Возьмем в качестве конкретного примера «Изменение» Мишеля Бютора, поскольку продуманная структура этого романа позволяет особенно четко выявить взаимосвязь художественного приема и «виденья» мира, а также и потому, что «Изменение» знакомо советскому читателю («Иностранная литература», 1970, N 8, 9) и дальнейшие рассуждения могут быть, что называется, проверены по тексту.

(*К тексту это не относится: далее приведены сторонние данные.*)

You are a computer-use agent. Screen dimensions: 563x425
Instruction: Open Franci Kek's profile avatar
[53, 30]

Исходная ситуация романа – нарочито банальный «треугольник»: муж (Леон Дельмон) – жена (Анриетта) – любовница (Сесиль). Однако читателю не дано непосредственно соприкоснуться ни с Анриеттой, ни с Сесиль, мы отгорожены от их реального существования, от их психологии линзой представлений Дельмона. Мы видим их только в «ролях» на сценической площадке, отведенной им Дельмоном.

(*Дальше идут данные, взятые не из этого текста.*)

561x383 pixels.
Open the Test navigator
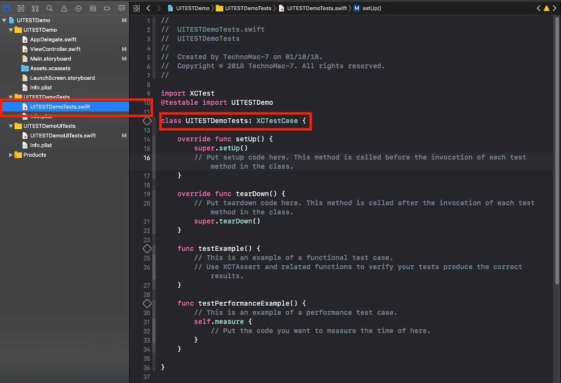[x=78, y=8]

Но и сознание Дельмона, через которое мы входим в роман, не воспроизводится с той психологической полнотой, в той последовательности мыслей и эмоций, которая характерна для романов, где автор пользуется приемом повествования от первого лица, чтобы оправдать свое знание внутренних побуждений персонажа и создать у читателя иллюзию достоверности, вызывающую сопереживание. Не дано оно и как хаотический поток, не поддающийся рациональному членению, покорный вторжению сиюминутных ассоциаций. Сознание Дельмона, напротив, как бы очищено от всего случайного. Раствор сознания сгущен и насыщен до той концентрации, когда самое вещество сознания как бы переходит из состояния аморфного в состояние кристаллическое и, преодолевая житейскую психологию, углубляется в сущность, скрытую видимостью. Именно этот процесс – а не отношения внутри треугольника – и есть истинный сюжет романа. И именно с этой лазерной направленностью жестких лучей сознания связано в первую очередь пресловутое «вы» 2Бютора, ведущее внутренний монолог, а точнее, внутренний диалог со своим отмалчивающимся, пытающимся отвлечься и развлечь себя, цепляющимся за видимость двойником. Это вежливо-холодное «вы» самосознания-следователя, самосознания-судьи – носитель динамики романа, пружина сюжета.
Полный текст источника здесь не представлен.